- **Records for this task**
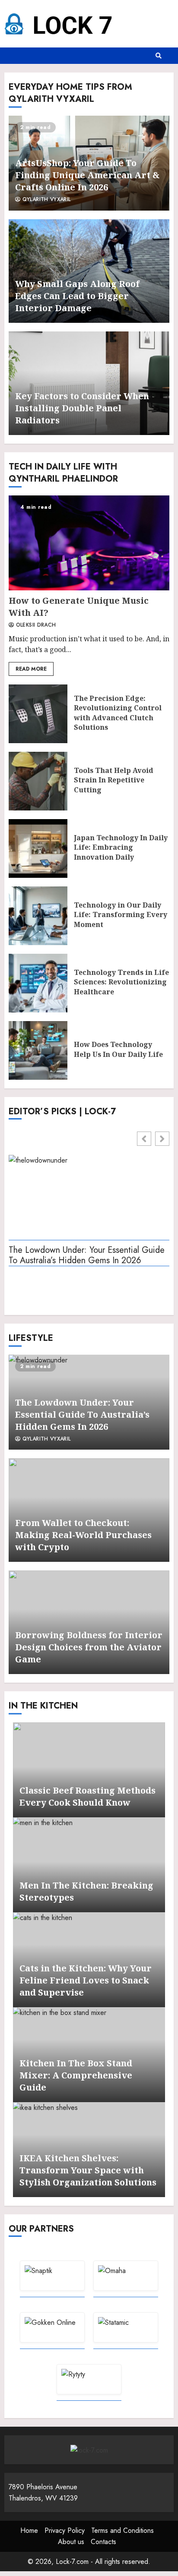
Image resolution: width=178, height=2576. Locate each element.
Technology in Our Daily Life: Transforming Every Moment (38, 915)
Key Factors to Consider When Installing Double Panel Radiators (82, 408)
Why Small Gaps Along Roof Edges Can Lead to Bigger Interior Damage (77, 296)
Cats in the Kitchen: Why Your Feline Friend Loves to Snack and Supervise (85, 1980)
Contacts (103, 2542)
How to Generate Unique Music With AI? (89, 542)
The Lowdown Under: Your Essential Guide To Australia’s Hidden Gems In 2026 (87, 1255)
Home (29, 2530)
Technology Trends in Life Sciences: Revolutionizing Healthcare (38, 983)
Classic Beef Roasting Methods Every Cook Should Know (87, 1796)
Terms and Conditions (122, 2530)
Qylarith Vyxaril (45, 199)
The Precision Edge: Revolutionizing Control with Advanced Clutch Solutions (38, 713)
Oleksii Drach (35, 625)
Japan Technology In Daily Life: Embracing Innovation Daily (38, 848)
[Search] (158, 55)
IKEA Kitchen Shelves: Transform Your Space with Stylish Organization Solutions (87, 2170)
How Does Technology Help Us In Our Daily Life (38, 1050)
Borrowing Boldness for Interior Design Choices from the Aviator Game (88, 1647)
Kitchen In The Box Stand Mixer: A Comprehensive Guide (75, 2075)
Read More (31, 669)
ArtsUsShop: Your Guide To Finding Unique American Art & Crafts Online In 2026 (87, 175)
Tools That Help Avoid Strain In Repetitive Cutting (38, 781)
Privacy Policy (64, 2530)
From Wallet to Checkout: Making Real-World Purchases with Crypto (83, 1535)
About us (71, 2542)
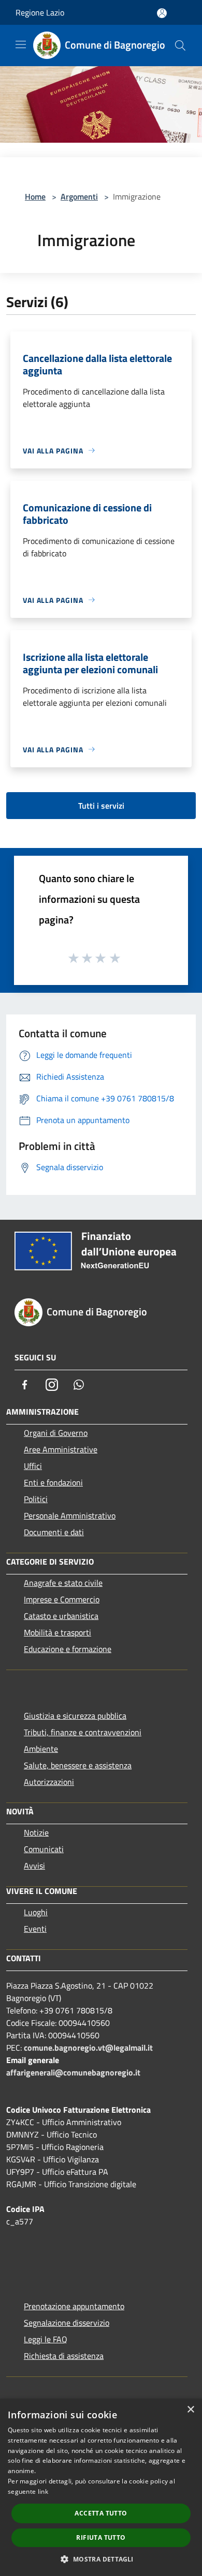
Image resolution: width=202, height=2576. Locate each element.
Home (35, 196)
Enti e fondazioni (53, 1482)
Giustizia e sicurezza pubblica (75, 1715)
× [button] (190, 2410)
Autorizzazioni (49, 1782)
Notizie (36, 1832)
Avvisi (34, 1865)
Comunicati (44, 1849)
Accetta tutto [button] (101, 2513)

- **Instructions for the task**
Each record above should be restated word for word. The pictures should not appear.

- **Response to this task**
Image resolution: width=178, height=2576. Locate each element.
Technology in Our Daily Life: Transforming Every Moment (38, 915)
Key Factors to Consider When Installing Double Panel Radiators (82, 408)
Why Small Gaps Along Roof Edges Can Lead to Bigger Interior Damage (77, 296)
Cats in the Kitchen: Why Your Feline Friend Loves to Snack and Supervise (85, 1980)
Contacts (103, 2542)
How to Generate Unique Music With AI? (89, 542)
The Lowdown Under: Your Essential Guide To Australia’s Hidden Gems In 2026 (87, 1255)
Home (29, 2530)
Technology Trends in Life Sciences: Revolutionizing Healthcare (38, 983)
Classic Beef Roasting Methods Every Cook Should Know (87, 1796)
Terms and Conditions (122, 2530)
Qylarith Vyxaril (45, 199)
The Precision Edge: Revolutionizing Control with Advanced Clutch Solutions (38, 713)
Oleksii Drach (35, 625)
Japan Technology In Daily Life: Embracing Innovation Daily (38, 848)
[Search] (158, 55)
IKEA Kitchen Shelves: Transform Your Space with Stylish Organization Solutions (87, 2170)
How Does Technology Help Us In Our Daily Life (38, 1050)
Borrowing Boldness for Interior Design Choices from the Aviator Game (88, 1647)
Kitchen In The Box Stand Mixer: A Comprehensive Guide (75, 2075)
Read More (31, 669)
ArtsUsShop: Your Guide To Finding Unique American Art & Crafts Online In 2026 (87, 175)
Tools That Help Avoid Strain In Repetitive Cutting (38, 781)
Privacy Policy (64, 2530)
From Wallet to Checkout: Making Real-World Purchases with Crypto (83, 1535)
About us (71, 2542)
Image resolution: width=202, height=2576. Locate each element.
Home (35, 196)
Enti e fondazioni (53, 1482)
Giustizia e sicurezza pubblica (75, 1715)
× [button] (190, 2410)
Autorizzazioni (49, 1782)
Notizie (36, 1832)
Avvisi (34, 1865)
Comunicati (44, 1849)
Accetta tutto [button] (101, 2513)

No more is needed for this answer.